— Exercise description —
Write out exactly the lines from the one containing "The width and height of the screenshot is (1350, 896)." through the last line of the records below, both included, and leave out any pictures.

— Material shown —
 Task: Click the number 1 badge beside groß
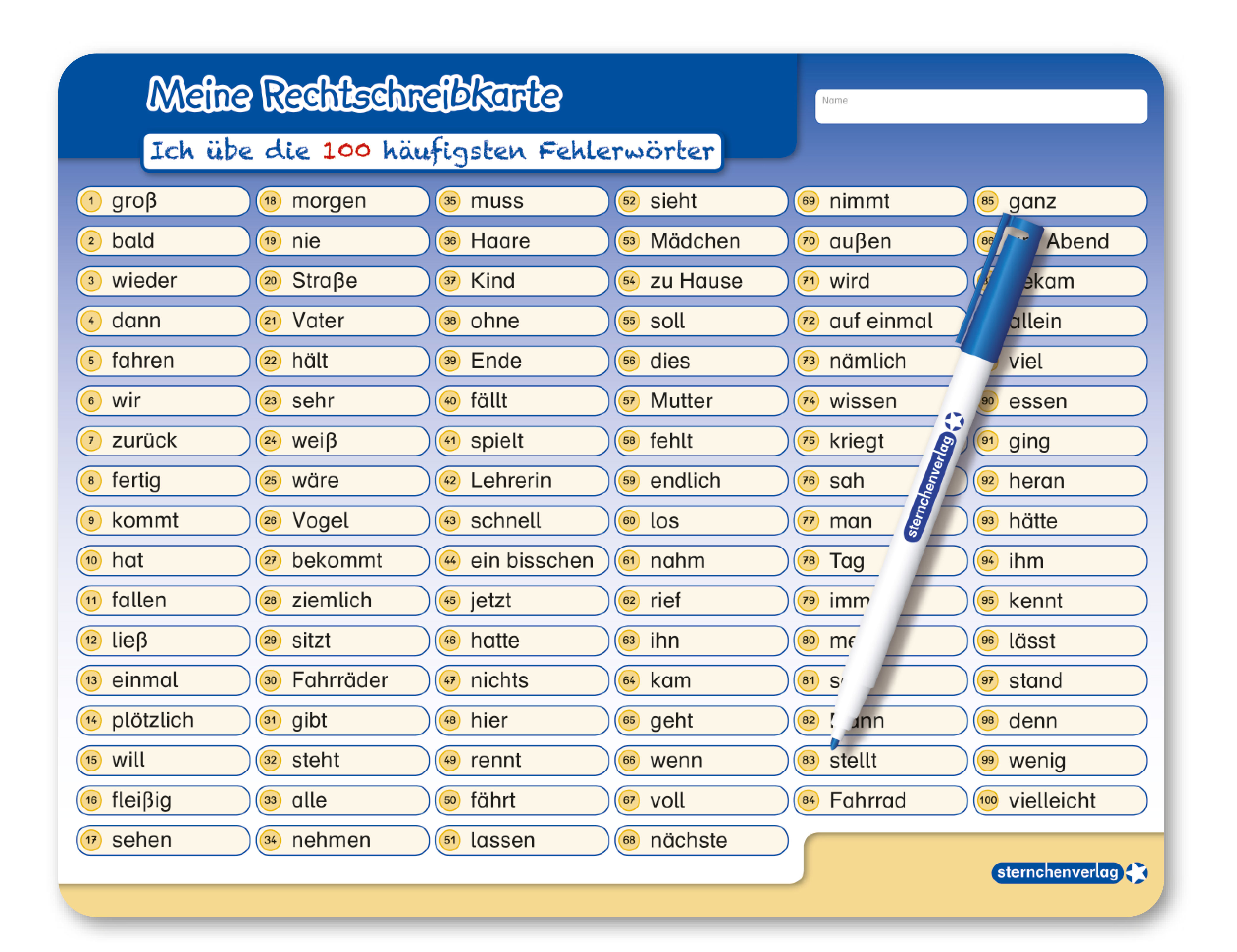click(x=91, y=201)

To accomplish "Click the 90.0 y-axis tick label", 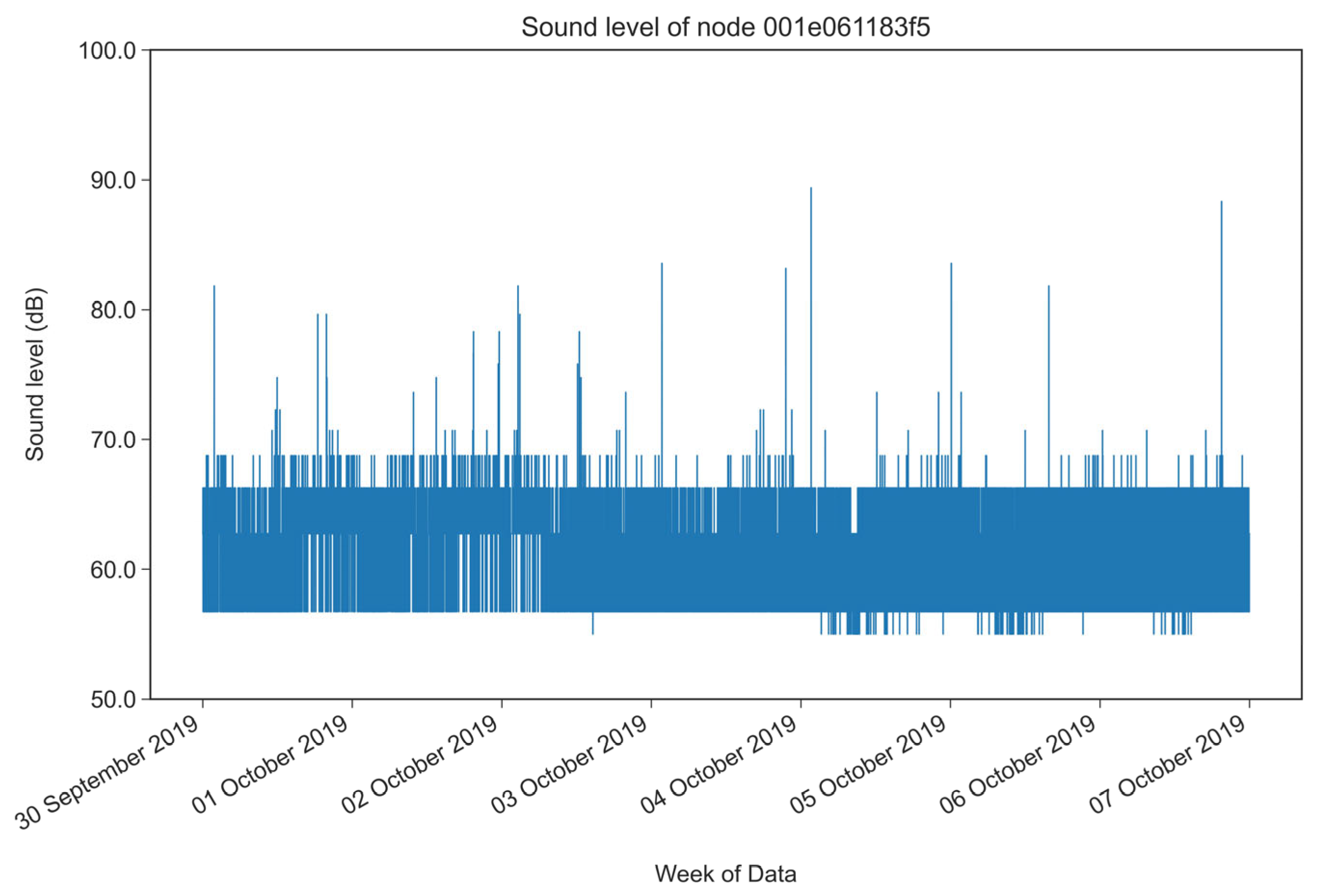I will point(113,181).
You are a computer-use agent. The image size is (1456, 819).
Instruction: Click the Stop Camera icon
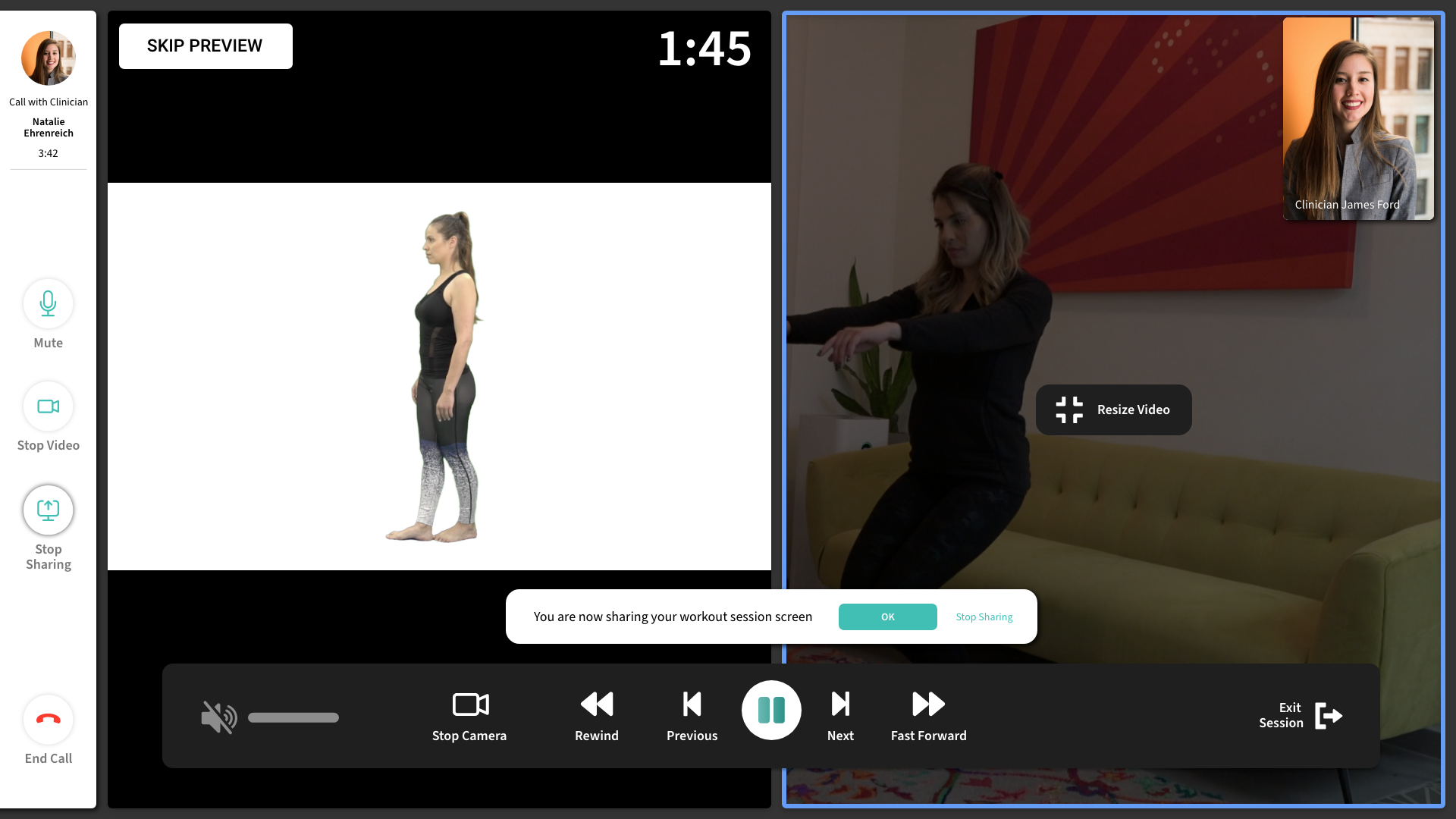point(470,704)
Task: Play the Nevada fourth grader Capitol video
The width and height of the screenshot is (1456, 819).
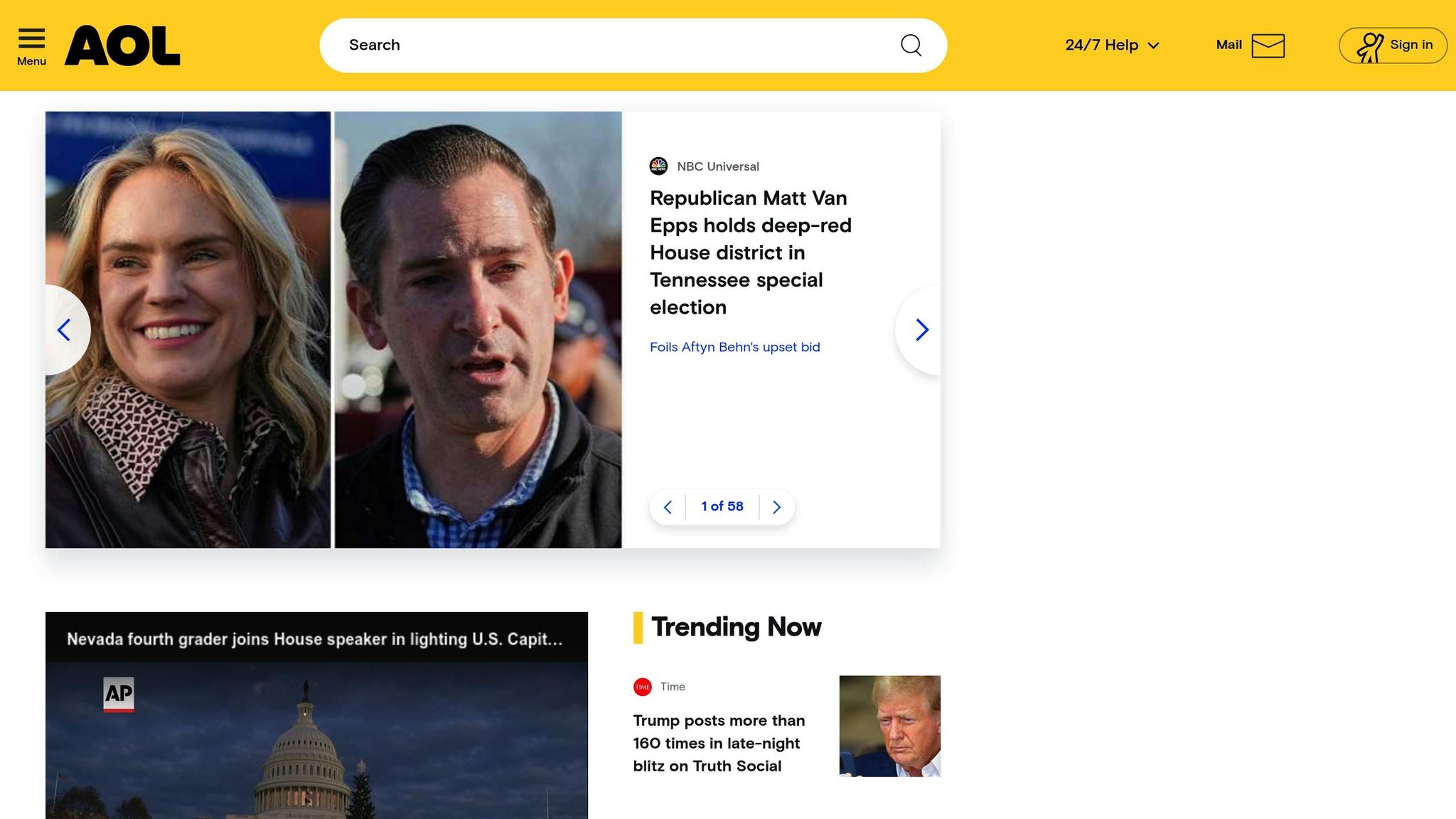Action: 316,739
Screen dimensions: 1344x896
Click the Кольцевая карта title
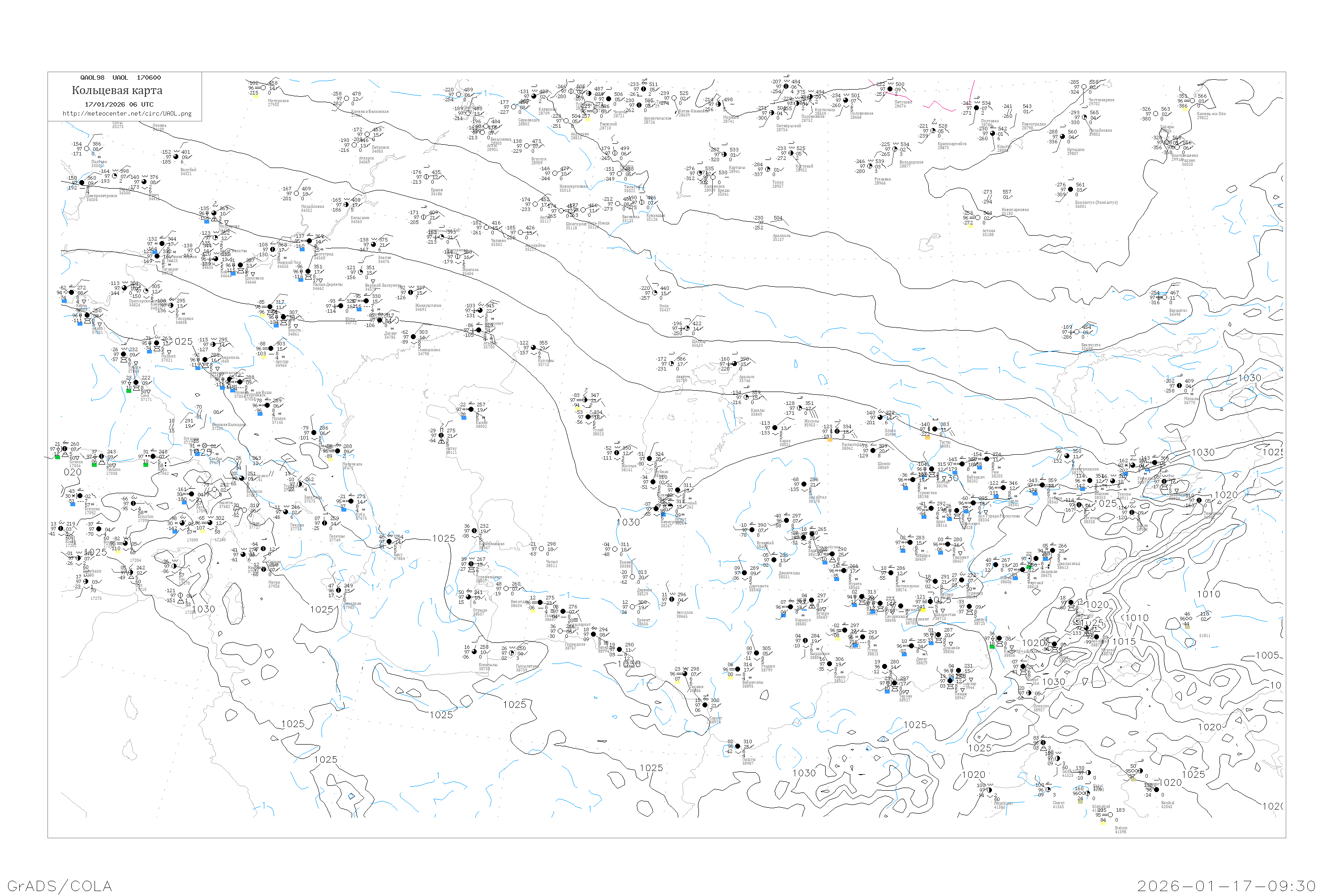pos(117,90)
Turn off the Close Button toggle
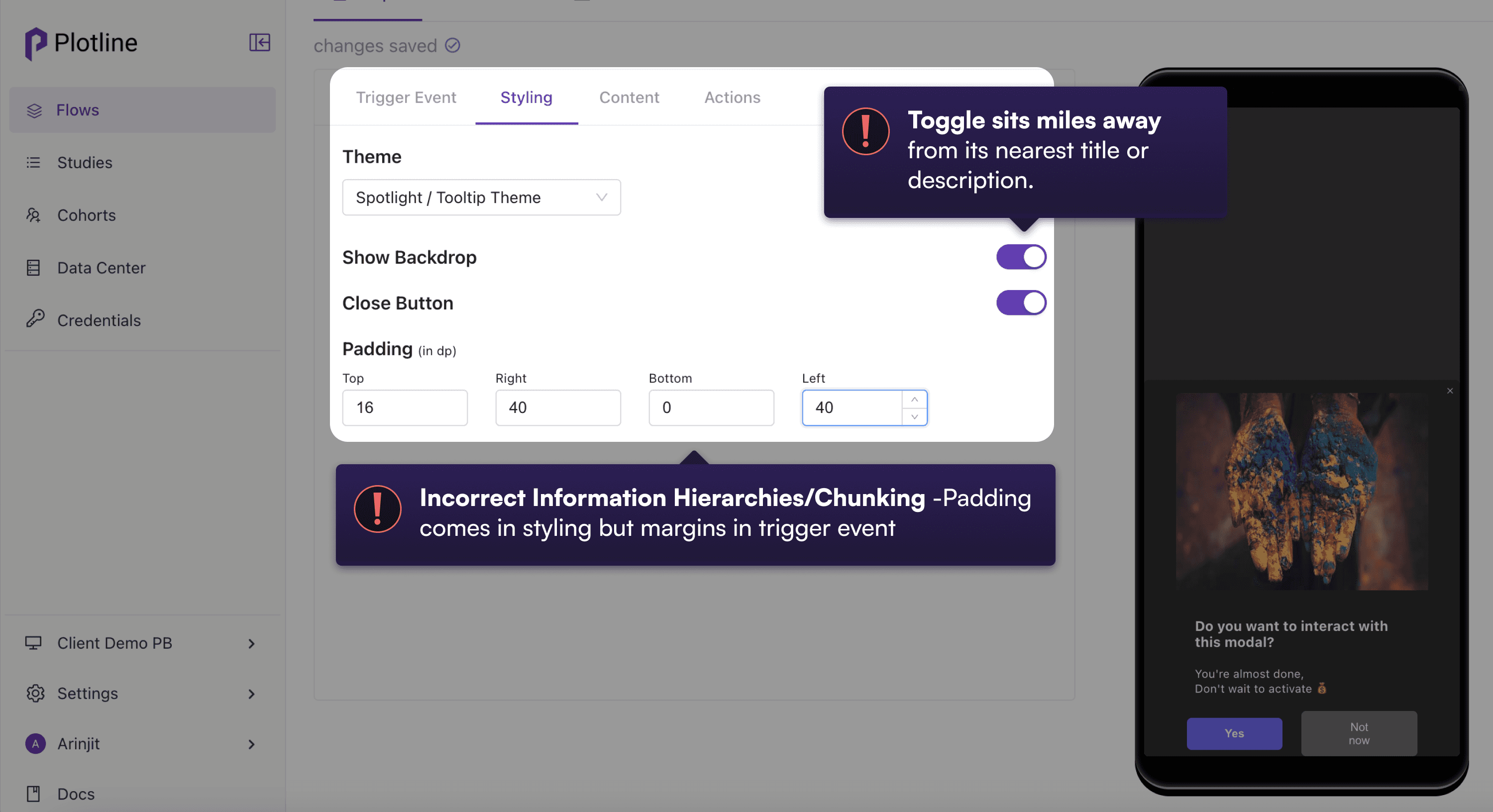This screenshot has width=1493, height=812. 1021,303
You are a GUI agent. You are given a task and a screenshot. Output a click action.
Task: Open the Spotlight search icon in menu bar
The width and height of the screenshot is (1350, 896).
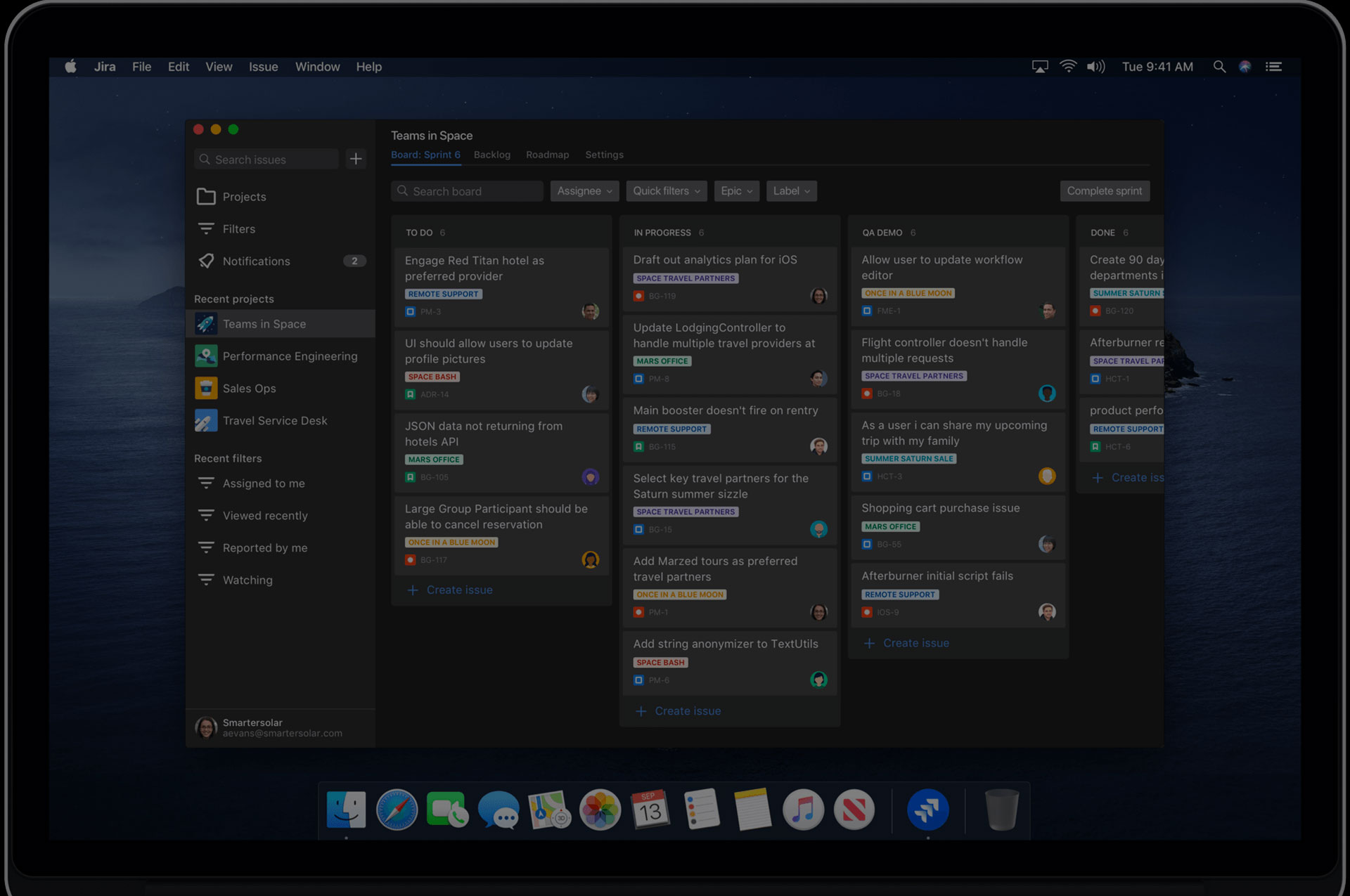point(1219,67)
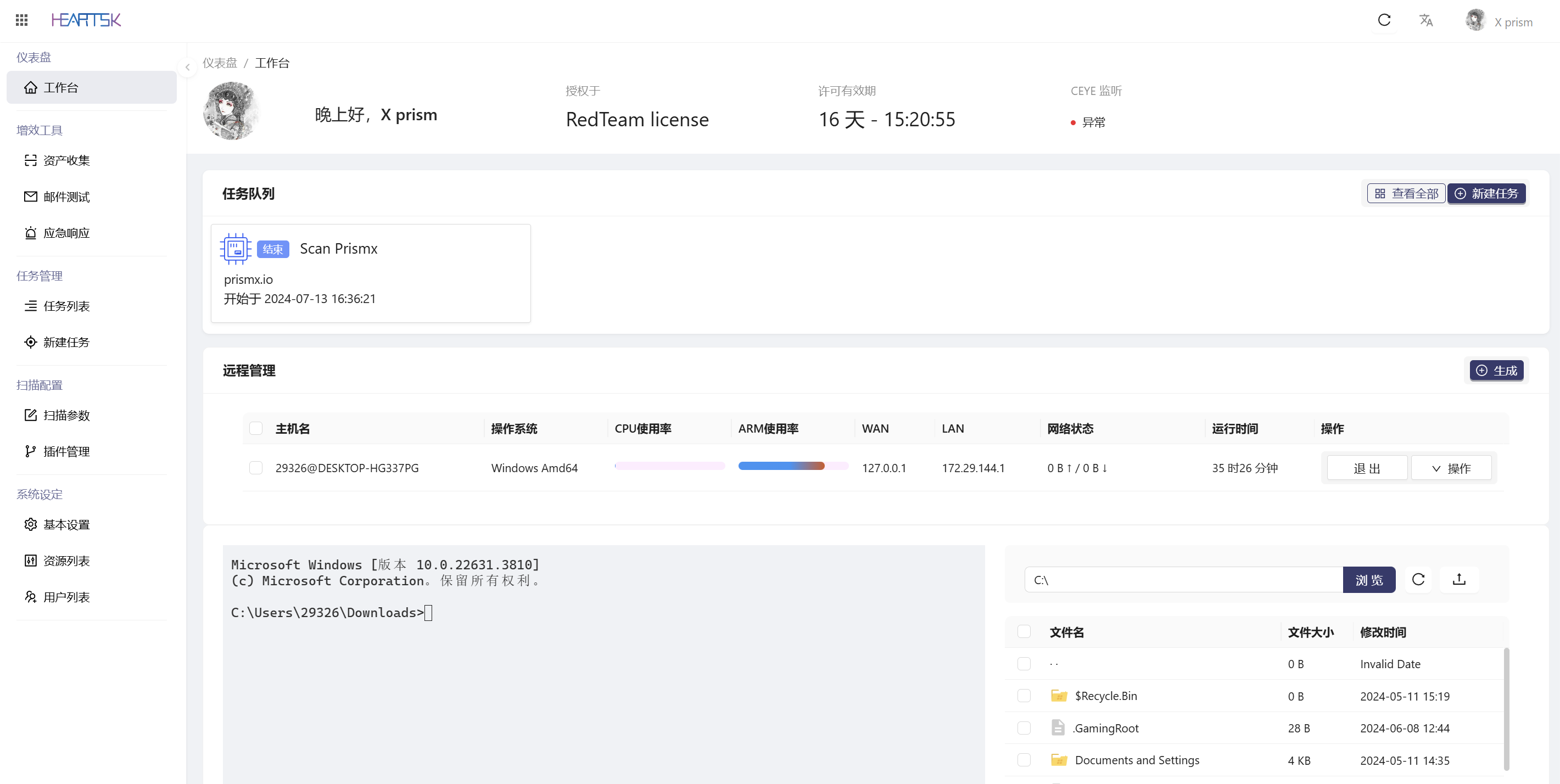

— Solution to this exercise —
The width and height of the screenshot is (1350, 896).
point(1219,67)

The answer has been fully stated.